(FILES) Honda’s passenger vehicles are loaded onto the cargo ship Celestial Wing for export at a pier of the Chiba port in Narashino city, Chiba prefecture, on May 6, 2005. Global powers have condemned US President Donald Trump’s steep tariffs on auto imports and parts, pledging to retaliate against the levies in an escalation of the trade war waged by the world’s biggest economy. In Japan, the second largest exporter of vehicles to the United States, just behind Mexico, Prime Minister Shigeru Ishiba said Tokyo was “considering all kinds of countermeasures.” (Photo by TOSHIFUMI KITAMURA / AFP)
US President Donald Trump declared on Saturday that he “couldn’t care less” if automakers increase car prices for Americans in the wake of his imposition of import tariffs.

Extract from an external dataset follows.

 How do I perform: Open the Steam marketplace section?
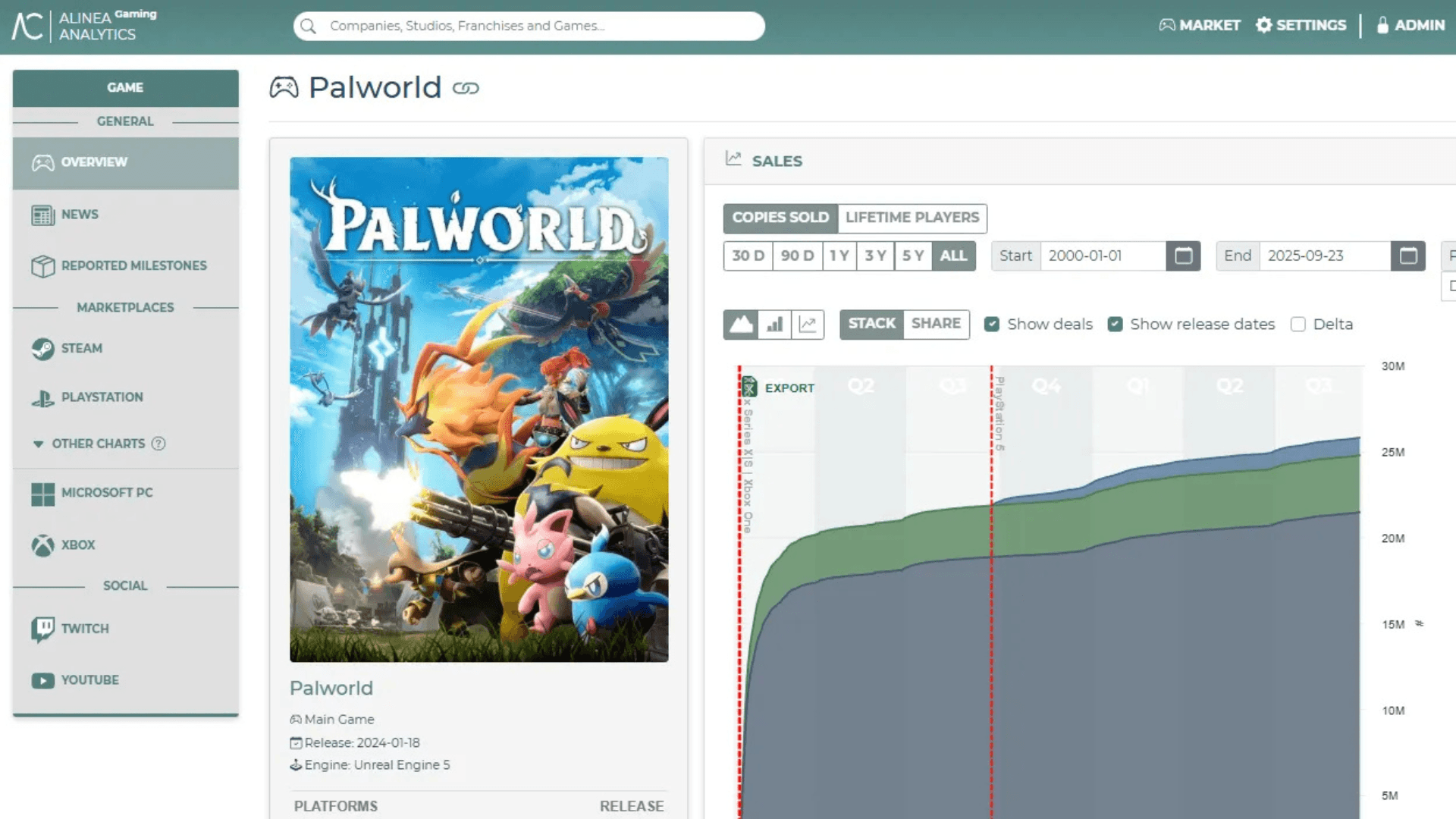(x=81, y=348)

There have been reports that Trump threatened auto executives with reprisals if prices jump, but he told NBC News that increasing prices would simply help US-based manufacturers.

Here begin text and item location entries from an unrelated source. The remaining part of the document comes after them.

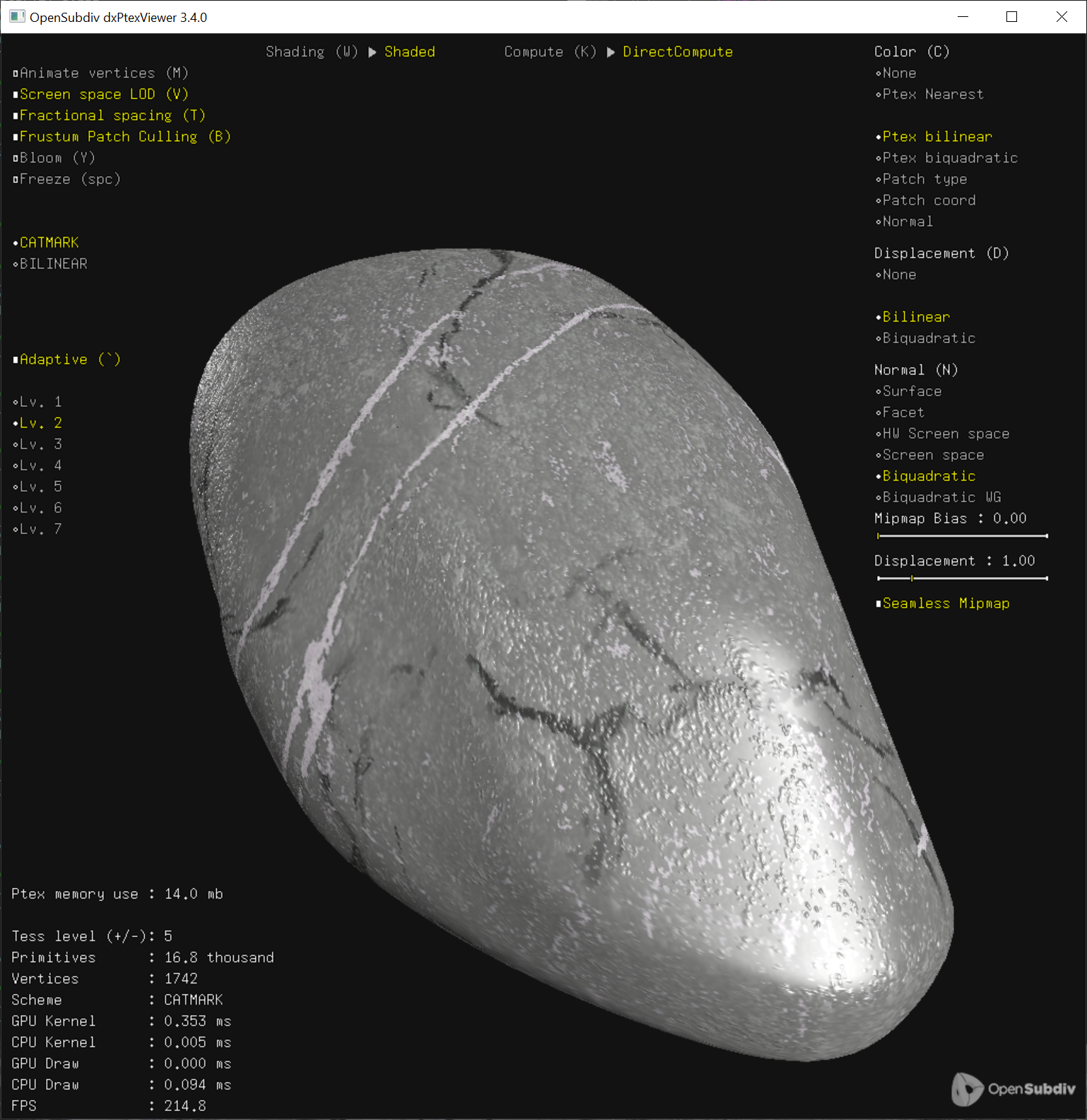Toggle the Seamless Mipmap option
This screenshot has width=1087, height=1120.
(943, 603)
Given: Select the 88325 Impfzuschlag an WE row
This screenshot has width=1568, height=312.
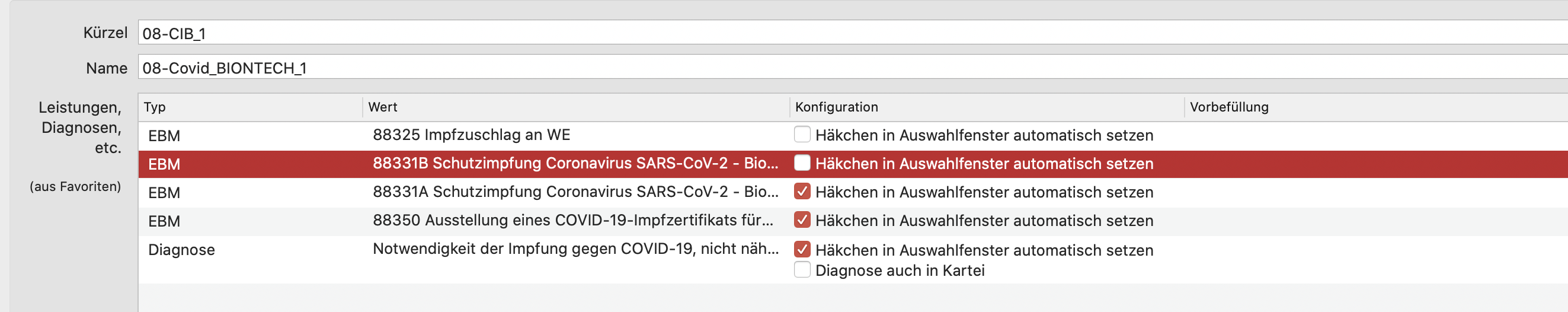Looking at the screenshot, I should tap(853, 135).
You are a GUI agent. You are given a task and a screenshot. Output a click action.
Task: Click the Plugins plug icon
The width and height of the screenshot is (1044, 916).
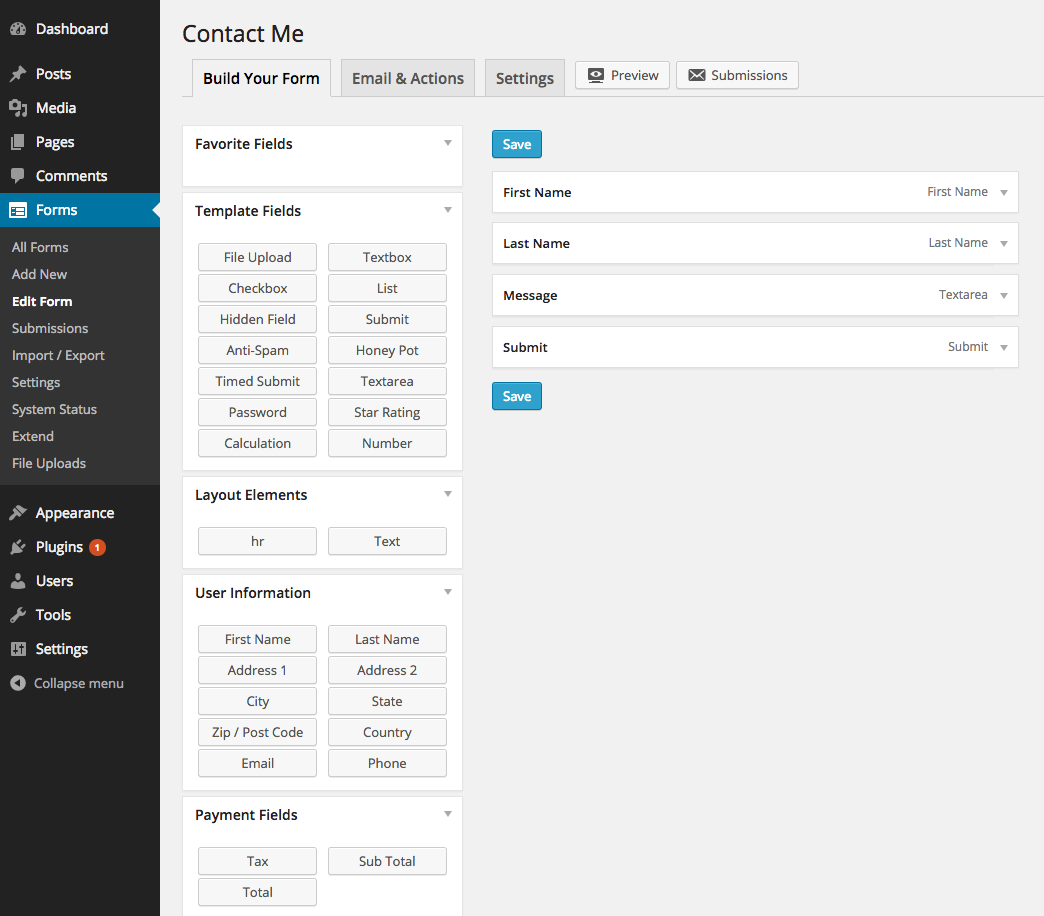click(18, 547)
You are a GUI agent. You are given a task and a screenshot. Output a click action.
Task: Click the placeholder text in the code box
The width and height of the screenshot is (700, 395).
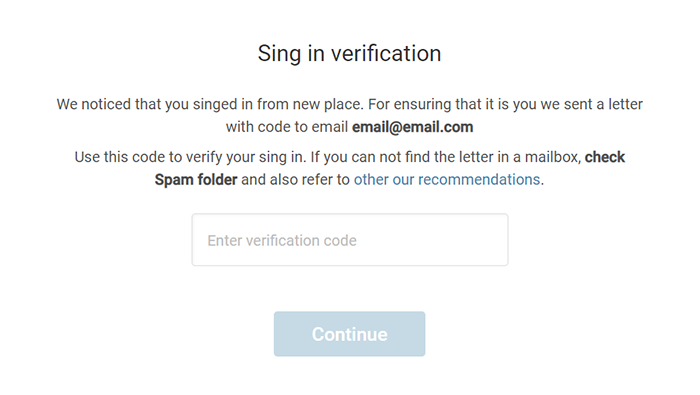[282, 241]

“I couldn’t care less. I hope they raise their prices, because if they do, people are gonna buy American-made cars. We have plenty,” he told NBC host Kristen Welker.
On Thursday, Trump imposed a blanket 25 percent import tariff on cars and light trucks made outside the United States, due to take effect on April 3.
Tariffs will be delayed for car parts from countries covered by US trade pact with Mexico and Canada as officials try to disentangle the mixed supply chain.
But otherwise Trump intends for the import levy to be permanent, in order to boost US production and, in his view, save the American auto industry.
Despite his boosterism, however, share prices of the biggest US automakers have suffered and experts have warned that price rises will hit American consumers.
Asked by NBC News what his message would be to worried auto executives, Trump said: “The message is ‘congratulations.'”
“If you make your car in the United States, you’re going to make a lot of money.”